Закурив, Женя спросил:
— А тебя сюда за что?
— Не понял.
— Чего тут понимать! Наш участок — место ссылки, — пояснил тот. — Из ИТР здесь только двое по собственной воле. Дядя Боря и Измогилов. Ну, Измогилов — человек без претензий, с него и взятки гладки. А дядя Боря как истинный Цезарь
Похоже, мастеру давно хотелось выговориться.
— Я попал в эти живописные места по распределению после института, — продолжал Женя, с иронией и вместе с тем не без горечи. — Жду не дождусь, когда смогу вырваться. Только охотой и спасаюсь от тоски зеленой.

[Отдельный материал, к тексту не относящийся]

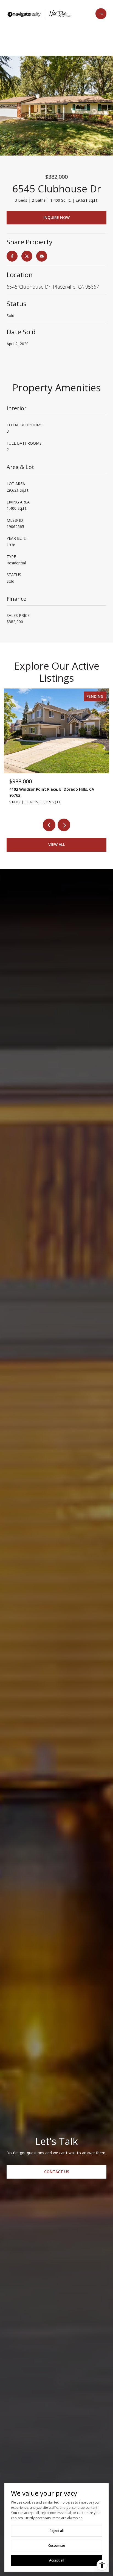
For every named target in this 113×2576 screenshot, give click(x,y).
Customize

— Выходит, не нравится работа?
— Видишь ли, быть объективным по отношению к родному участку мне трудно, уж больно натерпелся я от него. Понимаю, что дело участок делает нужное, во всяком случае никто другой за него этого не сделает. Но я лично за три года своей работы так и не понял, для чего тут нужны люди с высшим образованием? Ни разу мне не пришлось напрягать свой инженерный умишко. Здесь первым делом требуется глотка, во-вторых, умение доставать. Ты должен следить, чтобы рабочие не напивались или напивались не слишком здорово, чтобы никто не ушибся сам и не ушиб товарища. А если он все-таки сделает это, то каким бы ни был виноватым-развиноватым, отвечать будешь и ты, ибо ты — мастер. Прошлый год у нас был какой-то несчастливый, я так и ждал, что случится какая-нибудь ерунда… Слава богу, все обошлось.. Оклады тут, конечно, повыше, чем где-нибудь в проектном институте или лаборатории, и с квартирами полегче. Но, честное слово, помотаешься вот так несколько лет по разным дырам, поночуешь в вагончиках, похлебаешь варева из общего котла, и не захочется тебе ни этих коэффициентов, ни прибавки к жалованию. А если ты при всем при том молод и ждешь от фортуны сюрпризов, то вообще — сливай воду. Нет, жизнь мастера не для меня. Да и не для тебя, наверное. Сюда нужен какой-нибудь дремучий, меднолобый мужик со стальной глоткой и каменными мышцами, чтобы его, знаешь, побаивались малость за эти мышцы.
— На мышцах нынче далеко не уедешь. Не тот вид энергии, — возразил Дмитрий.
Мастера словно прорвало. Он заговорил сердито:
— Вот, послушай, я тебе расскажу коротко о работе участка на примере бригады Малявки. В неделе пять рабочих дней. В понедельник в восемь утра мы собираемся на участке, потом объезжаем магазины, закупаем продукты на неделю. В одном — постоишь за консервами, в другом — за картошкой, в третьем — за помидорами, глядь, время к обеду подошло, а мы еще в Райцентре. К тому же, пока закупали снедь, ребята перехватили по стакану портвейна. Потом добавили. Глазки у всех веселенькие. Обедаем, наконец, едем на работу. То и дело сверху стучат по кабине. Одному по малой нужде надо сбегать, у другого живот разболелся, третий сигареты забыл купить. Наконец, к вечеру добираемся до вагончиков. Начинаем готовить ужин. Линейщики в лучшем случае заготовят на завтра такелаж. Если в хорошем настроении, погрузят в машину трос и шарниры. А то просто слоняются из угла в угол. Ну, вторник, среда, четверг, — как правило, полноценные рабочие дни. В пятницу — работа до обеда. Пообедаем — и домой. Вот и считай. В пятидневку набралось три с половиной рабочих дня. Это в разрезе недели. А вот — за месяц. Первая неделя — раскачка, вторая — начинаем чесать затылок, третья — беремся за дело, но время-то упущено. Наступают последние дни месяца. Приезжает Самусенко, начинаются уговоры и обещания, посулы и угрозы. Так или иначе бригаду уламывают, и люди работают от зари до захода солнца, иногда при свете автомобильных фар, без суббот и воскресений. Но вот план сделан, аврал позади и вновь повторяется все сначала. Это — за месяц. А вот в разрезе года. Март, апрель, май — обычно нет материалов, народ бездельничает. Июнь, июль, август — раскачка. Сентябрь — попахивает авралом. И, наконец, по конец декабря, включая 31 число до 12 ночи — аврал. Один раз даже Новый год прихватили — монтировали трос в последнем пролете. Ну, конечно, допущено много брака. Январь, февраль — устраняем свои же недоделки. А там — опять новый объект, еще не укомплектованный полностью материалами. Как видишь, и тут замкнутый цикл.